All SAEs will be assessed to see if they are related to the intervention or other trial procedures, and if they are the Sponsor and Research Ethics Committee will be immediately informed. SAEs are periodically reported to the trial’s DMEC.
Additionally, we consider safety of the researchers to be extremely important and have developed a lone worker policy. The researcher must complete a form detailing information about any participant visits and their contact information and provide this to a ‘buddy’ who will ensure the safety of the researcher. The researcher must check in with the buddy before and after a visit finishes or the buddy will follow escalation procedures. Check-lists provide guidance on what to do before and during the visits, for example, ensuring phones are fully charged and being prepared to leave in an emergency if there are concerns about safety. A phrase is provided to enable the researcher to report an emergency during the visit. Guidance is provided for general safe travelling, for example, to keep to well-lit paths and driveways.
The results of this study will be communicated in relevant academic and professional journals, conferences and workshops and via websites and social media, ensuring reach to all stakeholders (people living with the condition, professionals, commissioners and academics). A short film will be created to illustrate experiences of participation from the perspectives of people living with the condition and those involved in delivery of the intervention. The manualised intervention will be refined and made available on the website in an open access format and it is anticipated that this may be of interest to both primary care and memory services.
At the time of submitting for publication, the study was collecting data. At the time of publication, the study is approaching database lock.
We would like to thank the following people for assisting with the original project application: Martin Orrell, Institute of Mental Health, The University of Nottingham; Daniel Blackburn, Sheffield Institute for Translational Neuroscience, The University of Sheffield and Diana Papaioannou, Sheffield Clinical Trials Research Unit, School of Health and Related Research, The University of Sheffield. Additionally, we would like to thank Peter Bowie, Old Age Psychiatry, Sheffield Health and Social Care NHS Foundation Trust, Sheffield, for advising on clinical aspects and Nicholas Bell, Sheffield Health and Social Care NHS Foundation Trust, for acting on behalf of the sponsor and advising on trial procedures.

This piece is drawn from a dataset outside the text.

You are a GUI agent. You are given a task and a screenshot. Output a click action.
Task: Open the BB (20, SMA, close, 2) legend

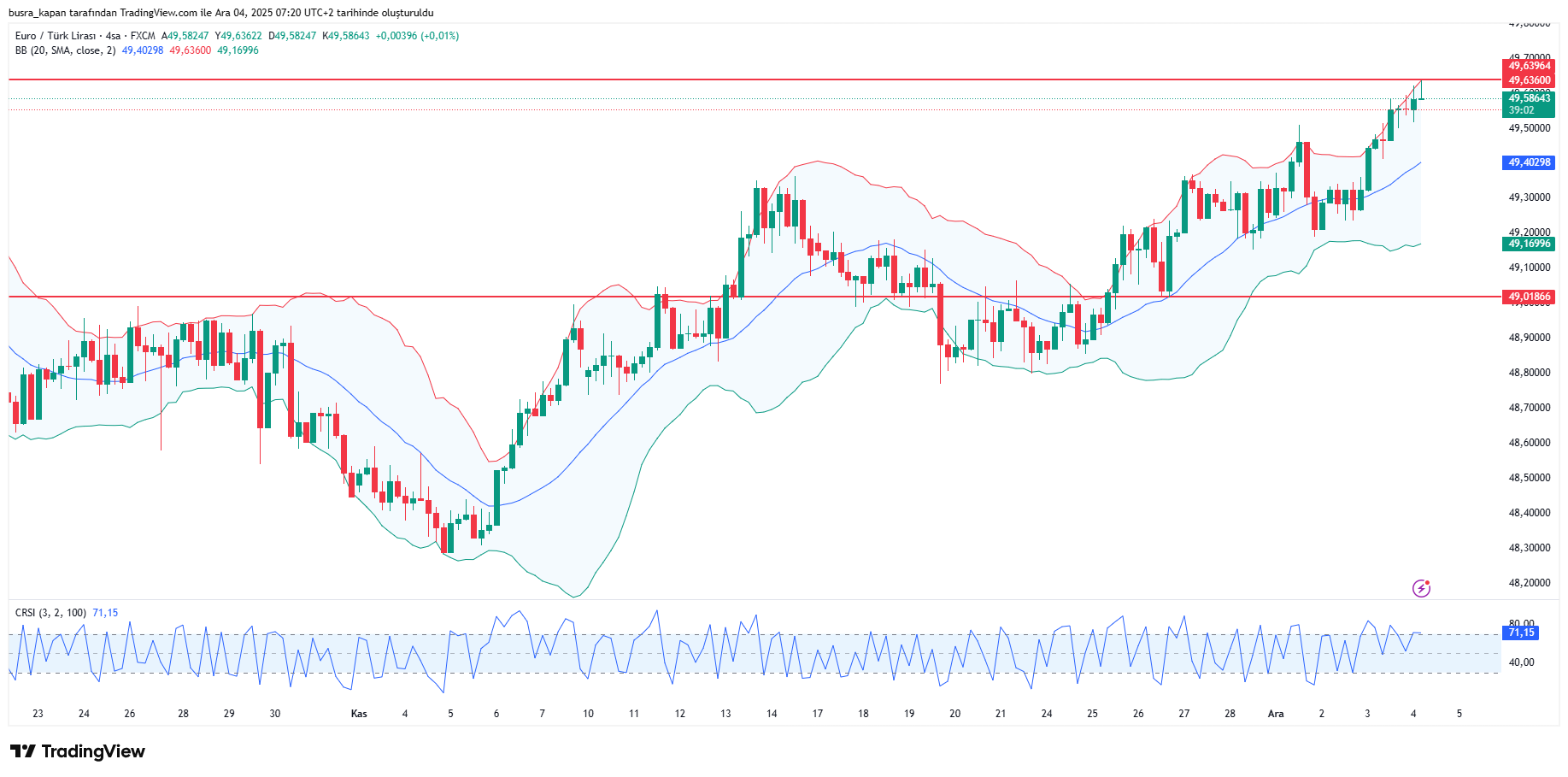click(x=65, y=50)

Contributors GM, AF, CCo, KS, EL, SW, TY, CCr, EM-C, AL, TD and KB cowrote the original trial protocol. JW led the development of the protocol for publication. JB-D and KS developed the sections on fidelity and qualitative analysis. JB-D developed the section on PPI. BDT adapted the introductory section, BJT the methods section, EY the outcomes section and EL the statistical analysis section. All authors contributed to reviewing and revising the draft versions prior to submission.
Funding This study was funded by the NIHR Health Technology Assessment Programme (project number 14/140/80). The views expressed in this publication are those of the authors and not necessarily those of the NHS, the NIHR or the Department of Health.
Competing interests SW, TAY, CCo, JW, AF, AL, EL, BJT, BDT, EY as ScHARR has contracts and/or research grants with the Department of Health, NIHR, MRC and NICE. SW, CCo and TY are coapplicants or coinvestigators on NIHR portfolio grants (NIHR Research Design Service for Yorkshire and Humber; HTA, RfPB, PHR; SDO) and grants from the MRC. SW and TY also receive external examining fees from various UK higher education institutes. SW receives book royalties from publishers including John Wiley and Sons Ltd and Blackwell Publishing. BDT is a Consultant for Arch research in the area of dementia.
Patient consent for publication Not required.
Ethics approval This study was approved by Leeds East Research Ethics Committee, on 01/07/2016, reference number 16/YH/0238. Health Research Authority approval was provided for the study to commence on 25/08/2016. The current protocol version is v7, 5 December 2018.
Provenance and peer review Not commissioned; externally peer reviewed.